Begründet wurde dies damit, dass die Voraussetzungen zur Erteilung einer Erlaubnis gemäß den Vorschriften des Glücksspielstaatsvertrages (GlüStV) nicht gegeben seien. Auch wenn die fehlende Erlaubnis faktisch einem Berufsverbot gleichkomme, so seien doch im Rahmen einer Abwägung der Jugend- und Suchtschutz überwiegend. Gegen diese Entscheidung legte die Klägerin Rechtsmittel ein. |
Entscheidung:
Das Gericht gab der Klägerin Recht.
Der GlüStV sei aufgrund der Inkohärenz des Glücksspielrechts nicht anwendbar.

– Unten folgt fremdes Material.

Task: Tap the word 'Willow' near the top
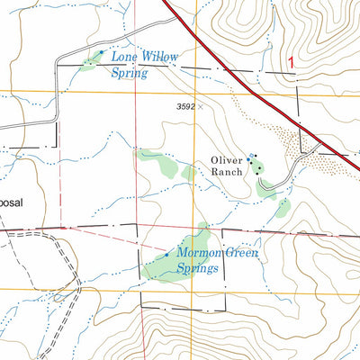point(158,56)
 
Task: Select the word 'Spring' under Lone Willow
point(129,72)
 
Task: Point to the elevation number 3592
point(185,106)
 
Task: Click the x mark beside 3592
point(200,106)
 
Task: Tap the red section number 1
point(291,62)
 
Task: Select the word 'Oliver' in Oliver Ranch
point(228,160)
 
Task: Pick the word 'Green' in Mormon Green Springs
point(241,254)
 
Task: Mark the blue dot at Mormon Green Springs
point(168,254)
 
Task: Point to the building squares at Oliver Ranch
point(256,162)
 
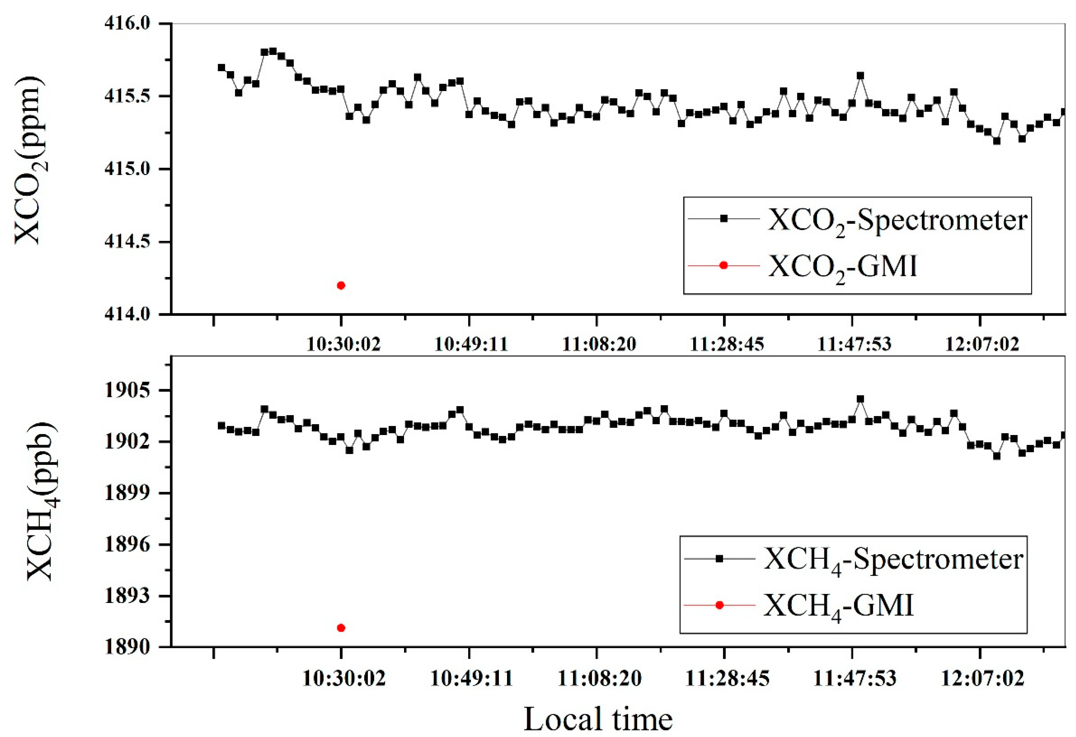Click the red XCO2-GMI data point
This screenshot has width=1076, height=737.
(x=341, y=285)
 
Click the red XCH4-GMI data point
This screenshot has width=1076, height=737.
(x=341, y=628)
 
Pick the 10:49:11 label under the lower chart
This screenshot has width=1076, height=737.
(x=471, y=679)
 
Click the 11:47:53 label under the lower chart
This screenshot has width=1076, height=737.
(x=855, y=679)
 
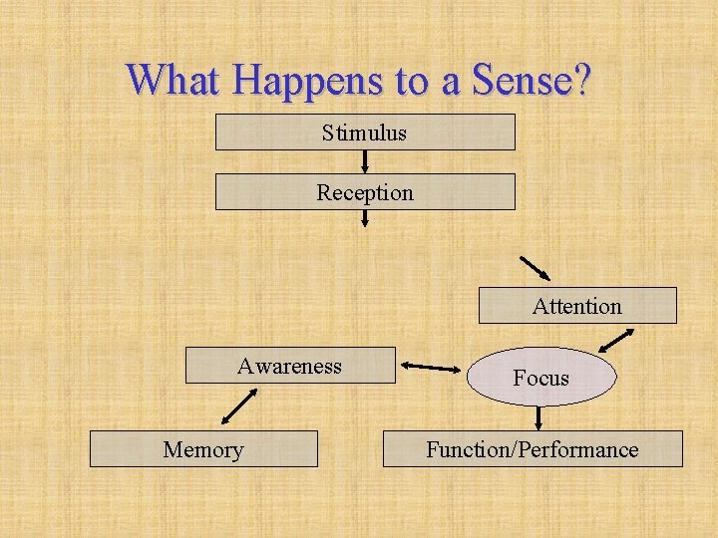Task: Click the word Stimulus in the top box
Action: (364, 133)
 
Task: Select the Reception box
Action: (365, 192)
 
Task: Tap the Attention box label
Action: (576, 306)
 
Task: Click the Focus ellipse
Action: (541, 377)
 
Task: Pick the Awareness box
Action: (290, 366)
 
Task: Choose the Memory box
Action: (203, 449)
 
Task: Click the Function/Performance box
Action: (533, 449)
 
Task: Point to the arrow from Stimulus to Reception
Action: (365, 161)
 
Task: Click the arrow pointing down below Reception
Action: (365, 218)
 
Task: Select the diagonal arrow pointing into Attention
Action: (535, 268)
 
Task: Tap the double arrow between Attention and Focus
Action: (615, 341)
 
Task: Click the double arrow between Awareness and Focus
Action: (432, 369)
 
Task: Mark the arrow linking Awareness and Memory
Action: (238, 405)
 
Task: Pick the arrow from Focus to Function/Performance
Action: (539, 416)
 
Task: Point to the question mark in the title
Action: (581, 80)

Gerade der Bereich hinsichtlich der Regelungen zum Lotterierechts sei unsystematisch.
Darüber hinaus erklärte das Gericht, dass eine Verletzung des Übermaßverbots gegeben sei. Die Freiheitsbeschränkungen, die sich für Lottovermittler durch das faktische Berufsverbot ergäben, würden außer Verhältnis zu den Zielen des Sucht- und Jugendschutzes stehen. Gerade die Lotterien, die eben auch die Klägerin bewerbe, zeigten keine ernst zu nehmenden Suchtgefahren. Ein starkes Suchtverhalten gehe gerade nicht von derartigen Veranstaltungen aus.
Insofern stelle das Verbot der Werbung für die Lotterieprodukte massive Freiheitsbeschränkungen für Lottovermittler dar, die nicht gerechtfertigt seien.